Part 6: Security & Production Readiness

1. Security: Trust No One

Building a wall around the API isn’t enough; we need internal checkpoints.

The Problem: “Service A” calls “Tag Service”. Should we trust it?
The Zero Trust Solution: Even internal services must present a token (JWT) signed by the Gateway.
The Permission Check: Before adding a tag, the Tag Service asks: “Does this user actually own this Jira ticket?” This check is slow, so we cache the “Yes/No” results for 5 minutes.

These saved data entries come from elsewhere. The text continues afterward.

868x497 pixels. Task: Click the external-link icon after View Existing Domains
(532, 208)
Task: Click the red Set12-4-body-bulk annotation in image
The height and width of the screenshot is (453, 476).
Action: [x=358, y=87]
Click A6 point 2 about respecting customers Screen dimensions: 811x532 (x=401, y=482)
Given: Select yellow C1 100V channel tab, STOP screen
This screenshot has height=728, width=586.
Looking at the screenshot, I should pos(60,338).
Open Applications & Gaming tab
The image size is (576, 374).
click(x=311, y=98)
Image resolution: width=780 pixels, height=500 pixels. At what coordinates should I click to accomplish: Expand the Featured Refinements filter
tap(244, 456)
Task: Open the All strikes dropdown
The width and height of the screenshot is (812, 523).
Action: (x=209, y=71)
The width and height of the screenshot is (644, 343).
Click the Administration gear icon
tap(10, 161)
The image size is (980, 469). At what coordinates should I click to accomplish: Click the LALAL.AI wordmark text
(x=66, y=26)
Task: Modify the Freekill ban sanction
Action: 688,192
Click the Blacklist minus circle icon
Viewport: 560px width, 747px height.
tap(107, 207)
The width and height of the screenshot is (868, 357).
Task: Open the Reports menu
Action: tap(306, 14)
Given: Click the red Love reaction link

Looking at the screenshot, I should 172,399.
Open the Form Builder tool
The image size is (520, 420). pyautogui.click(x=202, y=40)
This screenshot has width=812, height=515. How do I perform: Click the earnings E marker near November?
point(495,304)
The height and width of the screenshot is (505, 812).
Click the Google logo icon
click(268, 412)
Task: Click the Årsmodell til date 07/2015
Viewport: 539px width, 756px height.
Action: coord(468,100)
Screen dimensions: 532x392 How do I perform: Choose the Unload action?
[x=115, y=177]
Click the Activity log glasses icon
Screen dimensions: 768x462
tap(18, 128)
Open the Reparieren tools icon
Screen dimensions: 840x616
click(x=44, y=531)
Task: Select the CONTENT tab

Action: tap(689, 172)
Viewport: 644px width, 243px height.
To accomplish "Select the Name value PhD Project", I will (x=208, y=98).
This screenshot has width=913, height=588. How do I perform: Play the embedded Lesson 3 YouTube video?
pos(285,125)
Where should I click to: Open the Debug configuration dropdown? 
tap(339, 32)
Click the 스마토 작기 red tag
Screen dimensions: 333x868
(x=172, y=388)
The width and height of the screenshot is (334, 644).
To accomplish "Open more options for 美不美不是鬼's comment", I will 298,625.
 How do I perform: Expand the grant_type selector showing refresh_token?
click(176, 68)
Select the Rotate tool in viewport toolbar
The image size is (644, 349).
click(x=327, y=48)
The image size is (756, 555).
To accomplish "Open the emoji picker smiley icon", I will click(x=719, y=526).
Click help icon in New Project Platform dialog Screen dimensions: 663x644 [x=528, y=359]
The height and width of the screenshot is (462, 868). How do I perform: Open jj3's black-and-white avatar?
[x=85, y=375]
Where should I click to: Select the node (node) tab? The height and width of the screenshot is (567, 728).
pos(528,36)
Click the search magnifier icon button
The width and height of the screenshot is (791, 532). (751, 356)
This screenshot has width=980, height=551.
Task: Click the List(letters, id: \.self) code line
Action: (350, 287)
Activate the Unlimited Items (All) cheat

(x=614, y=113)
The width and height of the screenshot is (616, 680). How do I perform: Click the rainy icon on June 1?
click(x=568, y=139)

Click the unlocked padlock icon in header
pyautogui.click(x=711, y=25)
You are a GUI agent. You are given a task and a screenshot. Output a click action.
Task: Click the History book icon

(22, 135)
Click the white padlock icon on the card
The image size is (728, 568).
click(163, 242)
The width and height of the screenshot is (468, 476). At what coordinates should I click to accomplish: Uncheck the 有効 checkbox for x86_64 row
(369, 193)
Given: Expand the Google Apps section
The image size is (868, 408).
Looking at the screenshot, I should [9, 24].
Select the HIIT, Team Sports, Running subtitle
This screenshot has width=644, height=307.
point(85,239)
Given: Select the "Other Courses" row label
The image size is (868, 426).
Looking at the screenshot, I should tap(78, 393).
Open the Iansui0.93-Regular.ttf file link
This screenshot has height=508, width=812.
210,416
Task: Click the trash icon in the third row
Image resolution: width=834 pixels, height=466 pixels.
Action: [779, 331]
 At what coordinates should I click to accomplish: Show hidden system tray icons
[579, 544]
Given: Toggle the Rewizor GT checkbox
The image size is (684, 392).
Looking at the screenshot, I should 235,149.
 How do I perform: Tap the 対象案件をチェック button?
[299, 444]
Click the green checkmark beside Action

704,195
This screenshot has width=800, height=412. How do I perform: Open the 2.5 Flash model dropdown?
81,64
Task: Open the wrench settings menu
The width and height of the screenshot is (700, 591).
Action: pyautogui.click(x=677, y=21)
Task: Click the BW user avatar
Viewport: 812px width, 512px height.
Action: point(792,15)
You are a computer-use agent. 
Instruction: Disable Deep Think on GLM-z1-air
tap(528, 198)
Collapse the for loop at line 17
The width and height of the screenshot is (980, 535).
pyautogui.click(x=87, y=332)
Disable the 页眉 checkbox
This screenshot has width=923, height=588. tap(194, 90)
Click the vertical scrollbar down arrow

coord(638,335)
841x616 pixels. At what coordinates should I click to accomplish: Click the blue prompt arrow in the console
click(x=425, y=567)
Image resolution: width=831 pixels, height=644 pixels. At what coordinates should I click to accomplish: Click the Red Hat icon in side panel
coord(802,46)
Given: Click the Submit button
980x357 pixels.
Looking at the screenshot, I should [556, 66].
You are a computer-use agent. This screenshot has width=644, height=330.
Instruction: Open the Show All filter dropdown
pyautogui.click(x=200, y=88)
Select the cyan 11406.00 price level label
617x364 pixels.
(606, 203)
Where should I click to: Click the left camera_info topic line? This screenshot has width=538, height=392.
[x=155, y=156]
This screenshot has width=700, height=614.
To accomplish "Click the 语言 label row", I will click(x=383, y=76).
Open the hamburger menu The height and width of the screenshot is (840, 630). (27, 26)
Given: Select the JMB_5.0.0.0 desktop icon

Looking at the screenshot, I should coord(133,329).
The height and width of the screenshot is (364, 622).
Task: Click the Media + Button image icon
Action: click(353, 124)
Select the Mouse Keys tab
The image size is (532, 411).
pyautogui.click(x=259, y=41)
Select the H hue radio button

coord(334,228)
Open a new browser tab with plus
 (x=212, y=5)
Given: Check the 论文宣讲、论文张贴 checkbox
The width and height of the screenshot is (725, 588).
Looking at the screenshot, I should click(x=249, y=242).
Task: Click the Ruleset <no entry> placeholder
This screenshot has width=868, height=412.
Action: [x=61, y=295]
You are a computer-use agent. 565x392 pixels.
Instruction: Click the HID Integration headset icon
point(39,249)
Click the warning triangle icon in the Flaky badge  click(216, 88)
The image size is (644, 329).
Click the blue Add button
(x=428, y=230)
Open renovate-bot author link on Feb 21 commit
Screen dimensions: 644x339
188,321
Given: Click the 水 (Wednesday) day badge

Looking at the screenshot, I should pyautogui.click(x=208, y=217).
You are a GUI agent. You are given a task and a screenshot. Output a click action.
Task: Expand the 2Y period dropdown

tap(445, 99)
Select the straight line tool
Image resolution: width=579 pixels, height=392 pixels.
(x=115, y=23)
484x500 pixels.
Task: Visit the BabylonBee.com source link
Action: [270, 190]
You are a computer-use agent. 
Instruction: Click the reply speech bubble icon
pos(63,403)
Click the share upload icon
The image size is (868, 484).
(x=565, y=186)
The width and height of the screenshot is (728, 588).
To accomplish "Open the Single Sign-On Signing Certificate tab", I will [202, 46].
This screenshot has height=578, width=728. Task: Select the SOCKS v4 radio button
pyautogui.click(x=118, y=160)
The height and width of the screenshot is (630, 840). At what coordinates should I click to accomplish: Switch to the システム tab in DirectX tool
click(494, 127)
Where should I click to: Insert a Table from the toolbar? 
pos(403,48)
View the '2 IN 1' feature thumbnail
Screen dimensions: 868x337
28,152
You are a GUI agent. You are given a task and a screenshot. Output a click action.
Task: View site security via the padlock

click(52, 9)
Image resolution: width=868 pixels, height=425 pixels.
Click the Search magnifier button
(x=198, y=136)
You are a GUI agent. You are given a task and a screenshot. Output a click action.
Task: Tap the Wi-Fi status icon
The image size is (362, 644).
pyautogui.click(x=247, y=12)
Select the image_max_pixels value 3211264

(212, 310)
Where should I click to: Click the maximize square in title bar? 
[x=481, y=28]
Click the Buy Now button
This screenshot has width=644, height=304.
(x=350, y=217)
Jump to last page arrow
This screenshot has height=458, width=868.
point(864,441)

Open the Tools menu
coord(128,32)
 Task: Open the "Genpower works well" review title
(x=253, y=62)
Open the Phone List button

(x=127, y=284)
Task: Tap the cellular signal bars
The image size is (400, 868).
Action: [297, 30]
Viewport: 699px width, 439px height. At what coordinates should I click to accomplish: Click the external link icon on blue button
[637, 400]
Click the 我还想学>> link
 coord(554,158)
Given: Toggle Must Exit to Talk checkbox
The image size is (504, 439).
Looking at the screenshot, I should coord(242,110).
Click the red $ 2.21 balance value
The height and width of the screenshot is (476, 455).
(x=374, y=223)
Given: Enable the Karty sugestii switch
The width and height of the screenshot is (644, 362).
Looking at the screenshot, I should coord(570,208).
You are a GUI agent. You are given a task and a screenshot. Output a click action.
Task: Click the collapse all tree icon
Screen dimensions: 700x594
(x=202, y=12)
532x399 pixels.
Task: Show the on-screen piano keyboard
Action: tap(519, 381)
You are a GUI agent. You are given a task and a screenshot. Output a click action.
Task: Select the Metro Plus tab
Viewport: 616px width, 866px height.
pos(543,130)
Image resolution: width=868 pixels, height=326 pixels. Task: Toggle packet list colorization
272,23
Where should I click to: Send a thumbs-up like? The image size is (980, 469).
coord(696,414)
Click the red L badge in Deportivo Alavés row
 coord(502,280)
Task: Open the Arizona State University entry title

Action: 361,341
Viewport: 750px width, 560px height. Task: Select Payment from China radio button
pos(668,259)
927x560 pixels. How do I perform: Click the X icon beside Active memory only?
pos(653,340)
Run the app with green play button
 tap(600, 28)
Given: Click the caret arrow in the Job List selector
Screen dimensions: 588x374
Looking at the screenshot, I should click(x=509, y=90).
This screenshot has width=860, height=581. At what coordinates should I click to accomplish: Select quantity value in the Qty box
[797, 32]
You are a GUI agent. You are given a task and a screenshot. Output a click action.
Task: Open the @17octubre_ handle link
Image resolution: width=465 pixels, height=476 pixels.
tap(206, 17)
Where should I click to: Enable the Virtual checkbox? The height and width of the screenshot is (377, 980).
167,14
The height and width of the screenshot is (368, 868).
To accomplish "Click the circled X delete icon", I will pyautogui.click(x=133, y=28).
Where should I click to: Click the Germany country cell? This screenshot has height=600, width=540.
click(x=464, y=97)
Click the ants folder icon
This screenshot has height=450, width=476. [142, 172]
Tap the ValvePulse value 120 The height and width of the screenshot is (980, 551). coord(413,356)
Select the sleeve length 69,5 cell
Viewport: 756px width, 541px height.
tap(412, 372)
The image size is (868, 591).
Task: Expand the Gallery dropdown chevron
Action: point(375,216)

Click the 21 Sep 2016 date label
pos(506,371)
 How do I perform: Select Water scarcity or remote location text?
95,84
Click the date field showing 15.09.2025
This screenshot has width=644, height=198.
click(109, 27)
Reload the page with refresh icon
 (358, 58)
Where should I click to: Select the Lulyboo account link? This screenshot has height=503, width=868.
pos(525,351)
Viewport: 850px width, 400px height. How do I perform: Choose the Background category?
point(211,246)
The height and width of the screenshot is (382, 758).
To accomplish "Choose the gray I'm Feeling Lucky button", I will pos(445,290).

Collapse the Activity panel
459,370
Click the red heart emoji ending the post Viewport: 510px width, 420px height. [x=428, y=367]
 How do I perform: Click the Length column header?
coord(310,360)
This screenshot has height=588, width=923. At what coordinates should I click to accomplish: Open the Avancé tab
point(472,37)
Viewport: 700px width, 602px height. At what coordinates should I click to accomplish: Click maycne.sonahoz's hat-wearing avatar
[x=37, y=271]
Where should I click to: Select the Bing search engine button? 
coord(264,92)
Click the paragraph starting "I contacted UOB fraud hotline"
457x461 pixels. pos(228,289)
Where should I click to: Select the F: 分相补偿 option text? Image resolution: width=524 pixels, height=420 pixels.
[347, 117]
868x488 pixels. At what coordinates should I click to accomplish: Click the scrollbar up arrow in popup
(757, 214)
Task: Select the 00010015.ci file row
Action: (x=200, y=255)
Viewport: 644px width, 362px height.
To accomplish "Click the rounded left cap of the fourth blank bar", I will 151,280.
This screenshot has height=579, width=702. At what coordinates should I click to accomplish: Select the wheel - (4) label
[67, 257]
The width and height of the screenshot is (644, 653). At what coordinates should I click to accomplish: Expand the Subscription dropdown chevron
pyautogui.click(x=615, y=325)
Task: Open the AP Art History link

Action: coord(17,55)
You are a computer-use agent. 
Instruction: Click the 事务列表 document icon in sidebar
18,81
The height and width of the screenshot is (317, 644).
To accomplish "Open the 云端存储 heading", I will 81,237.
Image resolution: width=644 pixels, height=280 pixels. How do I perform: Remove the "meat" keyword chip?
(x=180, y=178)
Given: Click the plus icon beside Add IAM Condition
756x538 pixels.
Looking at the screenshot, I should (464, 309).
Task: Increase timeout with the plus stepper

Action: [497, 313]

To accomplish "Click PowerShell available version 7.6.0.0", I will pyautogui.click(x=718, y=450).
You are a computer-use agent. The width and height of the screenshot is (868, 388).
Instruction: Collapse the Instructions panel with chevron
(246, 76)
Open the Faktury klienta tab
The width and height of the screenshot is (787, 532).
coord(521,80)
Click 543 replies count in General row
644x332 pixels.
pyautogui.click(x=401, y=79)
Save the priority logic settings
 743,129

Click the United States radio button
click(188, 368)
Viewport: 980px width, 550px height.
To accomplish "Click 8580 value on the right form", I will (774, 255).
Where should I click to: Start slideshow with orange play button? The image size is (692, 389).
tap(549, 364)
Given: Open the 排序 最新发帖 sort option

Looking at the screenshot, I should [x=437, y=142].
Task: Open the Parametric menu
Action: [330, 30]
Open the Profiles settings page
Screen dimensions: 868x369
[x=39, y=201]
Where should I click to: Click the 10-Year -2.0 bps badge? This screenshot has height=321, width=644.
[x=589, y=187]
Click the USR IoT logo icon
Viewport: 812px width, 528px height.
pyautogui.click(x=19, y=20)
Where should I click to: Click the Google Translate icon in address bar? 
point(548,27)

The “Tag Spammer”: A malicious script adds 10,000 tags to a competitor’s repo.
- Defense: Rate Limiting. We give each user a “bucket” of tokens. If they empty the bucket (too many writes), they get a 429 error. We also implement a hard cap: Max 100 tags per item.
XSS via Tag Names: A user names a tag <script>alert('hacked')</script>.
- Defense: Sanitization. We strictly whitelist tag characters (alphanumeric and hyphens only).

You can’t fix what you can’t see. In production, we rely on the “Three Pillars”:

Structured JSON logs are non-negotiable.
Bad: Log.info("Tag added") (Useless).
Good: {"event":"tag_added", "user_id":"u1", "latency_ms": 12, "trace_id":"xyz"}.

With Jaeger/OpenTelemetry, we can follow a single request as it jumps from Gateway -> Service -> DB -> Cache. This is the only way to debug “Why was that one request slow?”

Assumptions:

Hardware Sizing:

DB: 3.6TB fits on modern SSDs, but IOPS is the bottleneck. Sharding solves the IOPS/CPU limit. 10 shards start.
Cache: 20% of hot data. 200GB Redis cluster (RAM is cheap).